Run the corresponding script to fine-tune the baseline models.
chmod +x ./scripts/run_train_graph2text-model.sh
./scripts/run_train_graph2text-model.sh
You can find our fine-tuned models in our /output directory.
# Qwen-3-8B
output/Qwen3-8B
# Llama-3-8B
output/Meta-Llama-3-8B-Instruct
# DeepSeek-R1-Distill-Llama-8B
output/DeepSeek-R1-Distill-Llama-8B
You need to modify our config.yaml file, replace llm_name with the name of the backbone model to be fine-tuned, and replace llm_path with the corresponding path.
Run the corresponding script to fine-tune the baseline models.

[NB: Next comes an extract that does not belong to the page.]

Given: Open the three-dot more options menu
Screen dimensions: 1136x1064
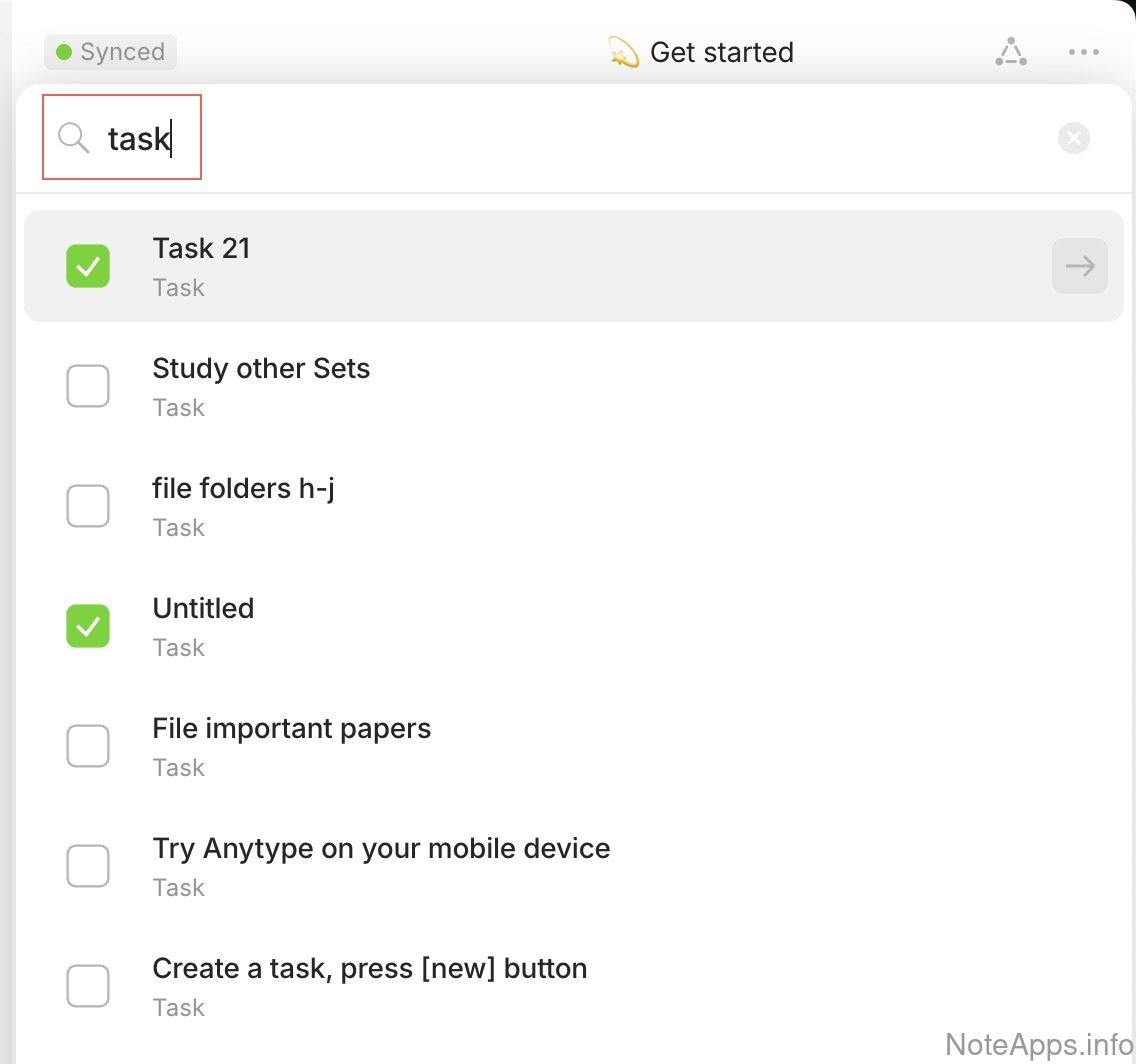Looking at the screenshot, I should coord(1084,52).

chmod +x ./scripts/run_train_graph2token-model.sh
./scripts/run_train_graph2token-model.sh
You can find our fine-tuned models in our /output directory.
# Qwen-3-8B
## output/graph_llm/qwen_model.z*
cd output/graph_llm
7z x qwen_model.zip
# Llama-3-8B
## output/graph_llm/llama_model.z*
cd output/graph_llm
7z x llama_model.zip
# DeepSeek-R1-Distill-Llama-8B
## output/graph_llm/deepseek_model.z*
cd output/graph_llm
7z x deepseek_model.zip
You need to modify our scripts/run_test_graph2text-model.sh file, replace MODEL_NAME with the name of the backbone model to be evaluated, and replace MODEL_PATH with the corresponding path.

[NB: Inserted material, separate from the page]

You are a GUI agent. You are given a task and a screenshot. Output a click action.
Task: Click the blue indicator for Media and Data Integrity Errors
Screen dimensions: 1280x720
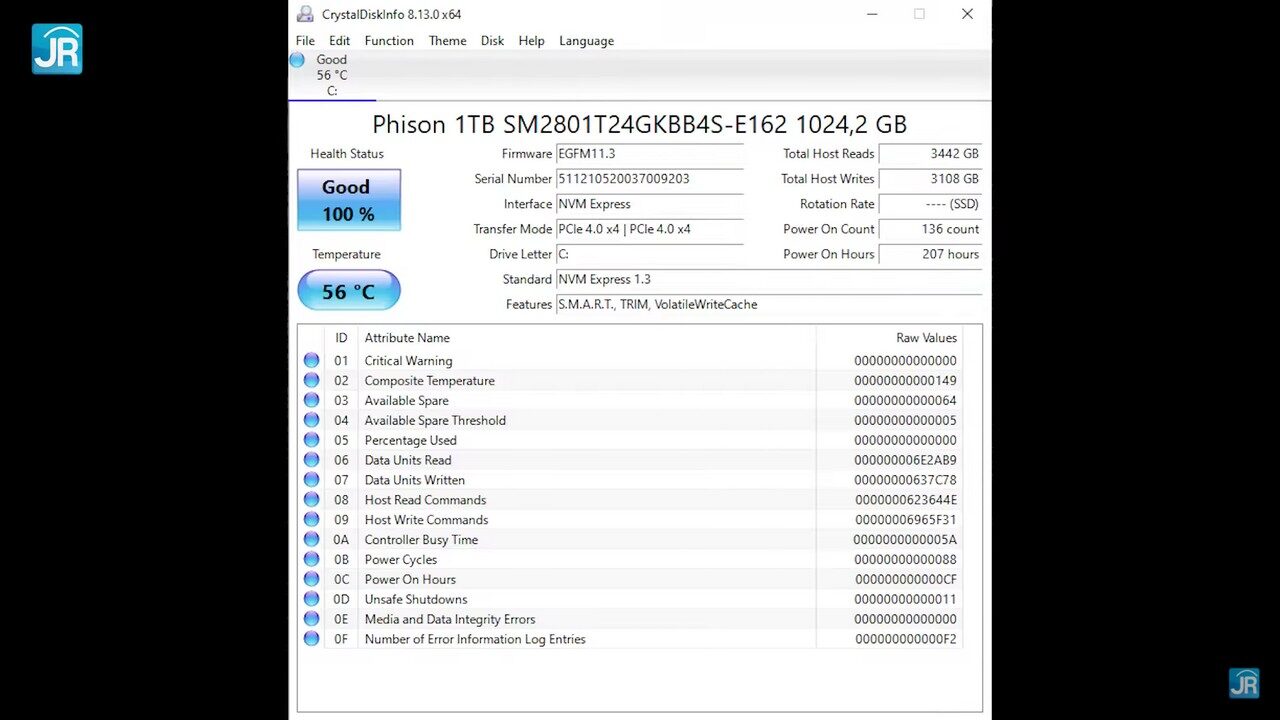coord(311,619)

Run the corresponding script to evaluate the fine-tuned models.
chmod +x ./scripts/run_test_graph2text-model.sh
./scripts/run_test_graph2text-model.sh
You can find our evaluation results in our /output directory.
# Qwen-3-8B
output/Qwen3-8B/lora/sft/raw_spans_desc_with_step/generated_predictions.jsonl
# Llama-3-8B
output/Meta-Llama-3-8B-Instruct/lora/sft/raw_spans_desc_with_step/generated_predictions.jsonl
# DeepSeek-R1-Distill-Llama-8B
output/DeepSeek-R1-Distill-Llama-8B/lora/sft/raw_spans_desc_with_step/generated_predictions.jsonl
You need to modify our config.yaml file, replace llm_name with the name of the backbone model to be evaluated, and replace llm_path with the corresponding path.
Run the corresponding script to evaluate the fine-tuned models.

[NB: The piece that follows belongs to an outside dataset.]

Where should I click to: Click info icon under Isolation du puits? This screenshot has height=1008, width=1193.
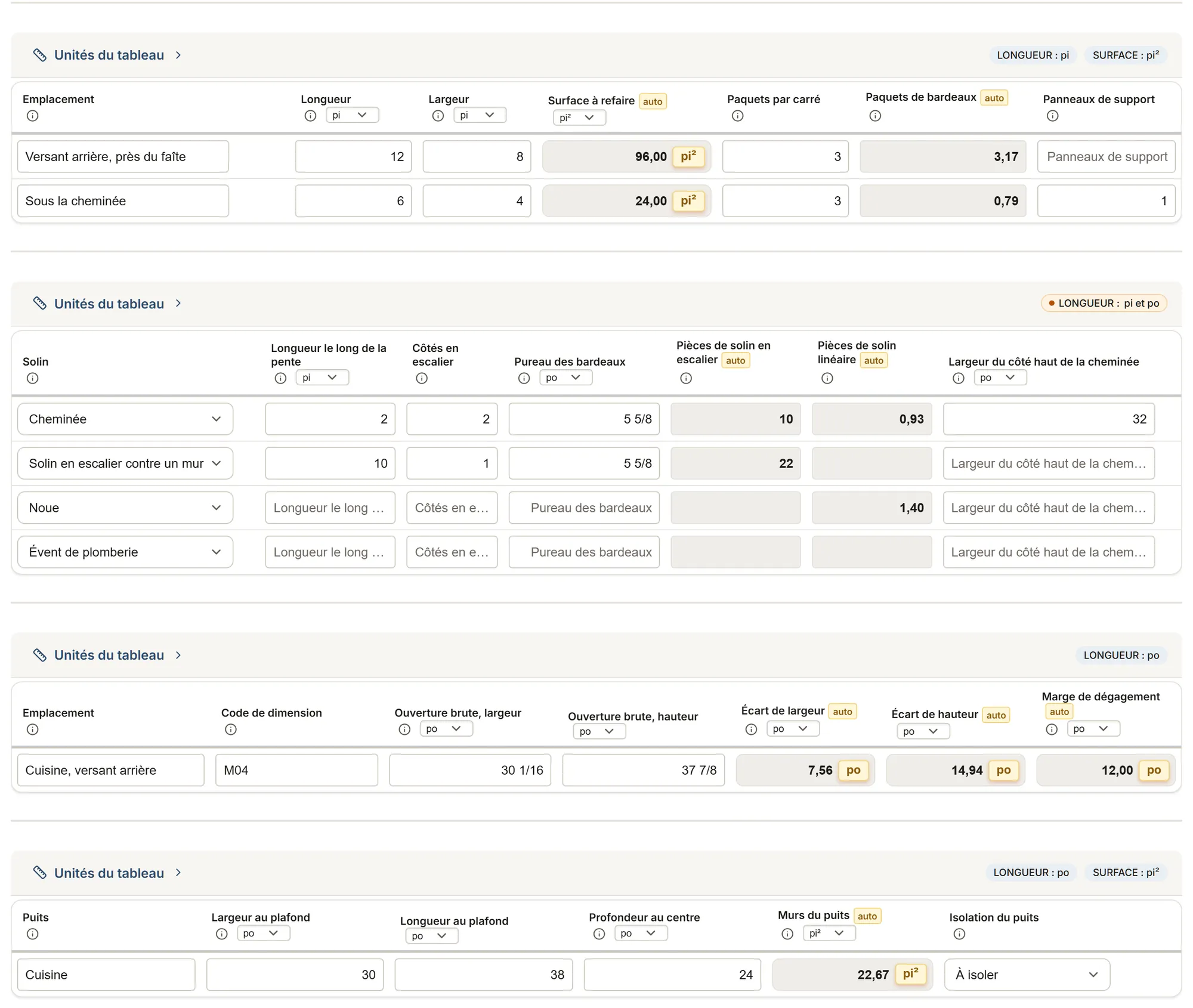(x=959, y=934)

chmod +x ./scripts/run_test_graph2token-model.sh
./scripts/run_test_graph2token-model.sh
You can find our evaluation results in our /output directory.
# Qwen-3-8B
output/LLMresponses_Qwen3-8B_Graph2Token_raw_spans_desc_with_step_lora.json
# Llama-3-8B
output/LLMresponses_Meta-Llama-3-8B-Instruct_Graph2Token_raw_spans_desc_with_step_lora.json
# DeepSeek-R1-Distill-Llama-8B
output/LLMresponses_DeepSeek-R1-Distill-Llama-8B_Graph2Token_raw_spans_desc_with_step_lora.json
You can find all the experimental results in our /results directory.